[Exercise aim]: Look through the data and write out every line with the word "page" in it.

[Supplied data]:
******

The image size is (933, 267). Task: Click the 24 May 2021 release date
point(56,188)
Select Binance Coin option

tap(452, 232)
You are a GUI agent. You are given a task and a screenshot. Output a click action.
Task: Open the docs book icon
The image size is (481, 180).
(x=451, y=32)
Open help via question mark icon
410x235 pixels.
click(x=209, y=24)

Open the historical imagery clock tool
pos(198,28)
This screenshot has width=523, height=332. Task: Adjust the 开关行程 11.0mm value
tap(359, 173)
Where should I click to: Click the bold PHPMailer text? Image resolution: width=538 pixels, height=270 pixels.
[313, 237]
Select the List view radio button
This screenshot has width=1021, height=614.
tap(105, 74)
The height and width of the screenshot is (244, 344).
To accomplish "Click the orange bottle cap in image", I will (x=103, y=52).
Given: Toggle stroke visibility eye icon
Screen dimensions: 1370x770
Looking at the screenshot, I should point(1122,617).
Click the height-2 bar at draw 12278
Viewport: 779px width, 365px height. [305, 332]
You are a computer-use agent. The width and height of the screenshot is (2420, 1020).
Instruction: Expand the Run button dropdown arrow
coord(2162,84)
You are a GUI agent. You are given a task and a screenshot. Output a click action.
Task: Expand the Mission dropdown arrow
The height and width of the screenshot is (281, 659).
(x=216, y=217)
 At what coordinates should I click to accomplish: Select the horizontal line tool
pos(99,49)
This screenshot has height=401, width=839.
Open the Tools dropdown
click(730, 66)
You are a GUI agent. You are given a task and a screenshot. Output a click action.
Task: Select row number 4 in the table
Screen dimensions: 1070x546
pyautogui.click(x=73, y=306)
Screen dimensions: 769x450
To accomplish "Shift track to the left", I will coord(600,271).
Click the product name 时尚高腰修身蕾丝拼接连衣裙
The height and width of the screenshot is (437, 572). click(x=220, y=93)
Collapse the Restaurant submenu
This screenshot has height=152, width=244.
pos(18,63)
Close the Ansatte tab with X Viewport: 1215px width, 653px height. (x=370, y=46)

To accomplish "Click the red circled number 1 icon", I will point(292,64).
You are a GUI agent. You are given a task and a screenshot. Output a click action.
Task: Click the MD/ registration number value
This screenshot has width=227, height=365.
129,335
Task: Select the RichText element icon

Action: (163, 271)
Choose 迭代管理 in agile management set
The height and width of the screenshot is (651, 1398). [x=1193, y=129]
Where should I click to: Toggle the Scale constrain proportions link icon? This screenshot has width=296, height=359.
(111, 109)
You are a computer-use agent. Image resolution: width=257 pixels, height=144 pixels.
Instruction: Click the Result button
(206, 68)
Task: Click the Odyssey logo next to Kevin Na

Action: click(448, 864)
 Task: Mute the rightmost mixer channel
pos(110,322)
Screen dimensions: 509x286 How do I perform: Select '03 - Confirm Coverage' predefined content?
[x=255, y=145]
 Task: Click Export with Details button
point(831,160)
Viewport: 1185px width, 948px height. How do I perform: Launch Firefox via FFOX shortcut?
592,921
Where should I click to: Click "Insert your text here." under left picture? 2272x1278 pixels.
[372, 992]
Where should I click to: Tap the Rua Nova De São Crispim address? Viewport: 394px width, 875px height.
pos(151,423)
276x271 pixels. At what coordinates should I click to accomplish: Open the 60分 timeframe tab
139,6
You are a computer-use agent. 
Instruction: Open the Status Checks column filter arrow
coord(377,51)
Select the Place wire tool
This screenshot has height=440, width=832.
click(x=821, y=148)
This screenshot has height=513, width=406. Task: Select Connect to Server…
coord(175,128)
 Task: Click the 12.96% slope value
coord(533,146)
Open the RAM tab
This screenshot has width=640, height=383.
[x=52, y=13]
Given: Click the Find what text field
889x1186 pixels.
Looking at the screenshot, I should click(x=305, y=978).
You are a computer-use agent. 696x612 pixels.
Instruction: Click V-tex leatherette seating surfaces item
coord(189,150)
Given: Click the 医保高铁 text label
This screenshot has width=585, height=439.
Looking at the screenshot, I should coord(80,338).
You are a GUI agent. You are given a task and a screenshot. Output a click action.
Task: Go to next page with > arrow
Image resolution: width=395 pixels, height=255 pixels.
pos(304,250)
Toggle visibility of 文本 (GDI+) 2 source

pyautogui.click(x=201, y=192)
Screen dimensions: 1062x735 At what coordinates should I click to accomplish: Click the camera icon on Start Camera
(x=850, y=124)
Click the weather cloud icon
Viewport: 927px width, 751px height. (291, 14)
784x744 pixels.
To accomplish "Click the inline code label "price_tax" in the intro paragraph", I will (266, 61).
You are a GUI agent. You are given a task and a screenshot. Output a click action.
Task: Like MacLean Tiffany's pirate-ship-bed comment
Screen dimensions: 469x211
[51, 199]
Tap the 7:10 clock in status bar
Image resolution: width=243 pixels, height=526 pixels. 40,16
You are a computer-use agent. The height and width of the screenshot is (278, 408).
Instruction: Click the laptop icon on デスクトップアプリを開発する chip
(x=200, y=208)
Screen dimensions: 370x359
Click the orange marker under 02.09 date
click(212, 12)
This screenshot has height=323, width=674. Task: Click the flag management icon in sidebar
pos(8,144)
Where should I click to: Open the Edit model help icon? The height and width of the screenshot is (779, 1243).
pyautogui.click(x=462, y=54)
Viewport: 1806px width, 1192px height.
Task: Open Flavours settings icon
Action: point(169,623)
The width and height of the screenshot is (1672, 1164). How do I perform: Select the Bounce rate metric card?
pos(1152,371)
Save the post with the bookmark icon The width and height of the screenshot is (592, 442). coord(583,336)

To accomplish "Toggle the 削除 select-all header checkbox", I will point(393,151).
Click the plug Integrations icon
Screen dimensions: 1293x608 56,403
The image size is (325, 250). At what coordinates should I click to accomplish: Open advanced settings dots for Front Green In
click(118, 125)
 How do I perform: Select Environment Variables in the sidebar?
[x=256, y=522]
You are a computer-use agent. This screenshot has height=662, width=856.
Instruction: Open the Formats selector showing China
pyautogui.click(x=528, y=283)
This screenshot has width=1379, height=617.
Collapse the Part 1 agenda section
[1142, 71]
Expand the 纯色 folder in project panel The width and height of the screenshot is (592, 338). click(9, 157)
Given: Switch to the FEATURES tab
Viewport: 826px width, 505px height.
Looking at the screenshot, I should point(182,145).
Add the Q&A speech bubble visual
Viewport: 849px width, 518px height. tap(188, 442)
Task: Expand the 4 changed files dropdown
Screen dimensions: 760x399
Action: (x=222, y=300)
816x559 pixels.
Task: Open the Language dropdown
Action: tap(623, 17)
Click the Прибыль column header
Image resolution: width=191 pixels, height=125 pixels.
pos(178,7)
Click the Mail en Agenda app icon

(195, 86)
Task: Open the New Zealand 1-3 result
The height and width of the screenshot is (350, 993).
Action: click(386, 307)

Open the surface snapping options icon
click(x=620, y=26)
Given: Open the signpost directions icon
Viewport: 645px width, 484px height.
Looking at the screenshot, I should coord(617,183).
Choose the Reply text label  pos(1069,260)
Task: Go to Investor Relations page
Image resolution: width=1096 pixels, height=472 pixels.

******

[Solution for this exercise]:
Task: Go to next page with > arrow
Task: Go to Investor Relations page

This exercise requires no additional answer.